HCS HB 1415 -- UTILITIES

SPONSOR: Bromley

COMMITTEE ACTION: Voted "Do Pass with HCS" by the Standing Committee on Judiciary by a vote of 7 to 2. Voted "Do Pass" by the Standing Committee on Rules- Administrative Oversight by a vote of 8 to 5.

The following is a summary of the House Committee Substitute for HB 1415.

This bill provides that the Public Service Commission shall have the authority to adjust the rates of utility corporations that do not have general rate proceedings pending as of the effective date of the bill to reflect the effects of any tax legislation passed by the U.S. Congress or the General Assembly. As an alternative to the rate change, an electrical corporation may make deferrals to a regulatory asset, provided that good cause is shown.

The bill also specifies that, before the Public Service Commission (PSC) issues an approval for a merchant line, an entity, defined in the bill, must provide the PSC with a resolution of support passed by the county commission in each county through which the merchant line will be built. The bill specifies that no entity has the power of eminent domain for the purposes of constructing merchant lines. This restriction will not apply to any rural electric cooperatives or any electrical corporation operating under a cooperative business plan.

The following is a summary of the public testimony from the committee hearing. The testimony was based on the introduced version of the bill.

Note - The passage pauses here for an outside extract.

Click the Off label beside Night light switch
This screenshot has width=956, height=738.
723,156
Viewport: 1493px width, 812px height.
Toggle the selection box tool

PROPONENTS: Supporters say that this deals with utility rate adjustments for utilities regulated by the Public Service Commission (PSC). If there is a change in tax legislation, utilities can avoid having to file a complete rate case to get the utility relief refund. It allows the utility to submit information and it would be considered by the PSC and the PSC would have to refund the customers. If there is a tax increase, the utility could start accruing money on the books for what the tax liability would do to their overall tax structures. They could put the money on the books to show that the legislation cost them that money. This does nothing to PSC s authority. There can be an adjustment without a full hearing, basically. Full rate cases can even take 11 months, so it would take a long time for utilities to be able to recover from customers or to refund customers, depending on which way the taxes go. The bill is asymmetric toward benefiting customers. Under this bill, the PSC could get money refunded to customers much more quickly because they have to make a decision within 180 days.

Testifying for the bill were Representative Bromley; Liberty Utilities; Evergy; Summit Utilities; and Ameren Missouri.

OPPONENTS: Those who oppose the bill say that rate payers will be suffering for this legislation. The only way they make their money is from rate payers. This bill was not presented when tax rates went down, so it is not actually as fair to consumers as they want you to believe. Plant In Service Accounting (PISA) drives rates higher and higher. Ameren filed for a 12% rate increase today. Nothing is being done for customers because it says it is fair to customers because they get a faster refund when rates go down, but no one is talking about tax reductions; the federal government is talking about a tax increase, so it is irrelevant.

Testifying against the bill were Arnie C. Dienoff; and David Woodsmall, Midwest Energy Consumers Group.

Written testimony has been submitted for this bill. The full written testimony can be found under Testimony on the bill page on the House website.